Wirtschaftsförderer Jürgen Schnitzmeier kündigte trotz allem an, dass die Verwaltung in den nächsten Planungsausschuss „einen abgestimmten Vorschlag“ einbringen wird. Eine Stadtentwicklungsgesellschaft sei „möglichst schnell einzusetzen als weiteres Instrument“ zur Innenstadt-Wiederbelebung. OB Ulrich Scholten ergänzte, dass ein Gespräch unter dem Dach von Mülheim & Business mit Immobilienunternehmern die Erkenntnis bestätigt habe, dass es für die City kein Zurück im Sinne des klassischen Einzelhandels gebe.

Es müsse auch um qualitätsvolles Wohnen gehen, interessant sei auch die Ansiedlung von Gewerbe rund um die Themen Bildung und Wissenschaft. Es gebe da „gewisse Ideen“. Klar sei nur: Die Stadt habe nichts Werthaltiges, was sie zur Querfinanzierung von Projekten einbringen könne. Ohne geht es aber nicht, mahnt Wirtschaftsvertreter Windfeder an, Partner ins Boot zu holen: „Es muss Projekte geben, die uns Geld bringen.“

OB führt erste Gespräche zu Tengelmann am Montag

Die Absicht der Tengelmann-Gruppe, die Firmenzentrale in Speldorf aufzugeben, ist seit dieser Woche auch offiziell. Die Tengelmann-Holding will sich von einem Großteil der 250 Mitarbeiter trennen und sucht nach eigenem Bekunden einen neuen Standort in Mülheim. Den in Speldorf ansässigen Tengelmann-Töchtern Trei und Ventures hat Firmenlenker Christian Haub die Entscheidung freigestellt, ob sie mit ihren zusammen gut 190 Mitarbeitern an anderem Ort in Mülheim ansiedeln.

Scholten hat nach eigener Auskunft einen Termin am kommenden Montag mit der Immobilientochter Trei von Tengelmann vereinbart, um für die Stadt vorzufühlen, ob Mülheim und Tengelmann in den offenen Fragen zur Nachnutzung des 14 Hektar großen Tengelmann-Areals und zur Standortfrage von Holding und Tochtergesellschaften auf den größten gemeinsamen Nenner kommen können.

Der OB warnt im Einklang mit Wirtschaftsförderer Schnitzmeier aber davor, „mit einem Forderungskatalog auf Tengelmann zuzugehen. Wir sind auf das Mitwirken der Eigentümer angewiesen.“ Er werde die Gespräche in gebotener Vertraulichkeit führen, um die Gesprächsbereitschaft des Unternehmens nicht zu gefährden.

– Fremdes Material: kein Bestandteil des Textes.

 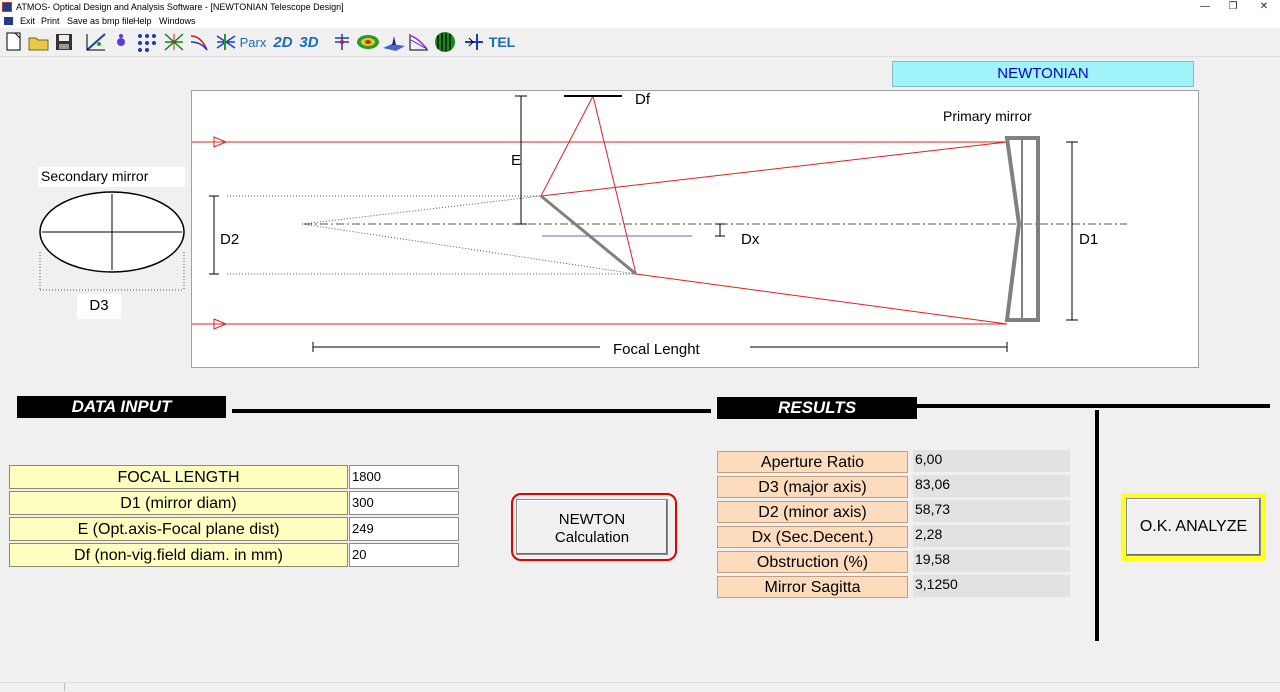 I want to click on dx-decent-value: 2,28, so click(x=992, y=536).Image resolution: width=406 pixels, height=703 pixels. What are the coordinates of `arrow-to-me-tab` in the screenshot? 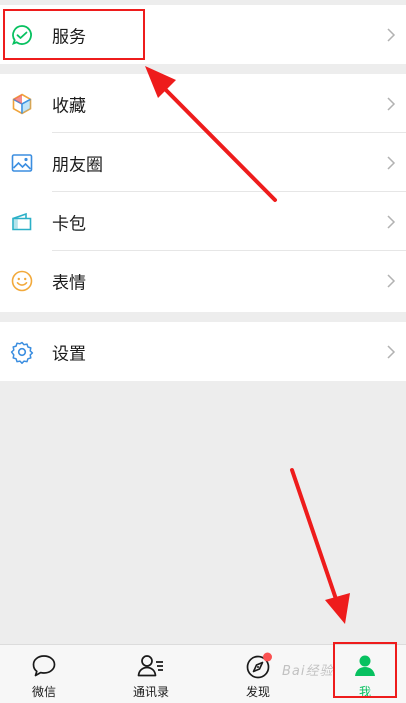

Wirtschaft fordert „völlig neue Denke“ in der Verwaltung

„Wir wissen, dass wir in einer schwierigen Situation stecken“, sagte M&B-Chef Schnitzmeier wohl mit Blick auf den Druck, Gewerbeflächen für Expansion und Neuansiedlungen zur Verfügung stellen zu müssen, ein Innovationszentrum aufzubauen, um den Wissenstransfer von der Hochschule in die Wirtschaft zu befördern, oder das „Verwaltungshandeln noch stärker zu fokussieren und aufeinander abzustimmen“.

Dass Schnitzmeier darauf verzichtete, näher auf die jüngsten Rankings einzugehen, missfiel Hanns-Peter Windfeder, der die heimische Wirtschaft im Aufsichtsrat von M&B vertritt. „In den vergangenen drei Jahren sind wir extrem abgerutscht. Wir sind absolutes Schlusslicht bei den Wirtschaftskennzahlen, auch wenn wir insgesamt im Ruhrgebietsvergleich noch ganz gut dastehen“, sagte dieser. Da reiche es nicht, an einer kleinen Stellschraube zu drehen. Es müsse das große Rad sein, untermauerte er die Forderung seines Verbandes, die Stadtverwaltung müsse die Zukunftsfragen der Wirtschaft bündeln, insgesamt besser organisieren: „Es kann so nicht weitergehen, wir müssen eine völlig neue Denke einbringen.“

OB will erst später mit Unternehmerverband sprechen

Windfeder zögerte nicht, auf Nachfrage OB Scholten anzugreifen. Dieser habe der Wirtschaft bislang kein Gespräch dazu angeboten, der Verwaltungsvorstand aber habe sich schon gegen eine Neuausrichtung positioniert. Scholten konterte: Er werde sich noch dafür Zeit nehmen. Zunächst wolle er jetzt noch mal mit Fraktionsvertretern „definieren, was die Stellschrauben sind, an denen wir drehen müssen, können, wollen.“

Der Unternehmerverband will den Kontakt mit der Politik zu wirtschaftlichen Fragen intensivieren. Zwei- bis viermal im Jahr soll es künftig eine Art gemeinsames Wirtschaftsforum geben, so Windfeder.